Food Waste
* Apeel Sciences uses what might otherwise be trash to make a second skin for fragile fruit and vegetable products.

As much of the country remains in the grip of a wicked spell of early winter courtesy of a polar vortex, the bounty of farmers market season sure can feel a long way off right about now. But thanks to one emerging food-tech start-up, we may one day soon be enjoying far fresher produce year-round—and the solution is all-natural.


For much of the last half century, the relationship between technology and food production has been one of decidedly mixed blessings—just think of all those chemical pesticides or the revolution of GMO crops. Yet today, a new generation of start-ups is trying to make a happier marriage between science and food. You’ve likely heard of (and probably tasted) the efforts of companies like Hampton Creek to replace eggs with plant-based ingredients in a host of products, such as mayonnaise. Now Apeel Sciences, based in Santa Barbara, California, is looking to bring a similar spirit of Silicon Valley–style disruption to the whole business of produce.

Despite the loads of health benefits associated with consuming fresh produce and the relentless encouragement from health experts that we eat more fruits and veggies, getting said produce to market is enormously expensive and wasteful. An estimated 40 percent of all fruits and vegetables grown in the U.S. ends up in the trash. Too much of what makes it to your local grocery store is often coated in layers of wax to keep it as fresh—or, rather, fresh looking—as possible.

Apeel has developed what appears to be a revolutionary solution to this conundrum: By taking plant material that would ordinarily be wasted (grape skins from wine production, for example, or broccoli stems) and engineering a micro-thin, invisible, tasteless “barrier” that can be applied to produce, the company hopes to dramatically extend the shelf life of everything from strawberries and bananas to green beans. That not only would cut down on the amount of produce wasted but could allow growers to harvest produce at its peak ripeness—and maybe we’d no longer have to settle for those hard, tasteless red things that pass for fresh strawberries.

What’s even more inspiring about Apeel is where it has been testing its products. As The New York Times reported, founder James Rogers and fellow University of California, Santa Barbara, grad student Jenny Du began developing the Apeel protective produce barriers in a garage (just like all the best Silicon Valley entrepreneurs) and, in 2012, received a $100,000 award from the Bill & Melinda Gates Foundation. The foundation was interested in the potential of Rogers’ work to help small-scale farmers in Africa bring their cassava root to market.

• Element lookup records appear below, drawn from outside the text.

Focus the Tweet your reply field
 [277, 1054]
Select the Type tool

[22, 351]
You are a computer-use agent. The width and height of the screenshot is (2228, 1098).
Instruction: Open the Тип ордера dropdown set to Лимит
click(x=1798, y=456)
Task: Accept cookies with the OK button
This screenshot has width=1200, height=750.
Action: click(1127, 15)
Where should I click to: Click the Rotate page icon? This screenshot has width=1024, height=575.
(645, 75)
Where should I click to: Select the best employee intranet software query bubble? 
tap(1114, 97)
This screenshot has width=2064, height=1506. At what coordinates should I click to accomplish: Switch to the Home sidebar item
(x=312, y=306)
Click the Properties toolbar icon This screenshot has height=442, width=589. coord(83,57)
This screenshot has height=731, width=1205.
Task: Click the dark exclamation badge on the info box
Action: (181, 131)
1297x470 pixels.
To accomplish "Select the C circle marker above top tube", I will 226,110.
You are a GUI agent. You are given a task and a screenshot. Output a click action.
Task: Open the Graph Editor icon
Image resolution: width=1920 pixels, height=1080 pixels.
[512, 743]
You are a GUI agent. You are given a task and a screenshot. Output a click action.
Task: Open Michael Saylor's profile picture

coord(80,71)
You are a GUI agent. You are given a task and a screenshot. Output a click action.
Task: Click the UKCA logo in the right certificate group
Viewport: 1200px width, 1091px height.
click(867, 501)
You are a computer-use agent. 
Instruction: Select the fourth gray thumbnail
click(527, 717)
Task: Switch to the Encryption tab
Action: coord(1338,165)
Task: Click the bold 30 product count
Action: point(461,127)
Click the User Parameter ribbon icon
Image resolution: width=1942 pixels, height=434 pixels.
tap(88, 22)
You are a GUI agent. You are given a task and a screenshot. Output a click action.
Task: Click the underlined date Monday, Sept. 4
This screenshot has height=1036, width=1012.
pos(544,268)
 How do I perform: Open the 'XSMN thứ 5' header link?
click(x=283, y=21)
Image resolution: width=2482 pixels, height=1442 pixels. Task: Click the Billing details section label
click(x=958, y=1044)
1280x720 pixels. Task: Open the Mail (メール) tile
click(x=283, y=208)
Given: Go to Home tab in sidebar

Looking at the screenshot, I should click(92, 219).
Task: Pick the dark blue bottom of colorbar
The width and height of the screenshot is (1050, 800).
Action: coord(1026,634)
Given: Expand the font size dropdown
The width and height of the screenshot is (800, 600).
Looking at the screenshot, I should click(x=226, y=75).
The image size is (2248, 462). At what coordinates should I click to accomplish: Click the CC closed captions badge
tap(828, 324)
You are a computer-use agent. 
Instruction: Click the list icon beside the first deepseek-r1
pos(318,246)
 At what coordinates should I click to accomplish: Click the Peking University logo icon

A major staple of the African diet, cassava root degrades quickly after harvest. “If not consumed or processed in 24 to 48 hours, you lose significant amounts,” Rob Horsch of the foundation told the Times. “That makes it hard to generate any income from what’s produced, and a lot of it goes to waste.” Yet by using one of Rogers’ protective barriers, farmers were able to double the shelf life of cassava—a development that’s expected to create a $1 billion market for cassava in Nigeria alone, the Times reported.

So far here in the states, Apeel has raised $40 million in venture capital funding, and the company says it is in negotiations with a number of produce companies to begin selling its products at commercial scale. Ten-day-old organic bananas that stay yellow instead of turning brown-black? That day couldn’t come soon enough.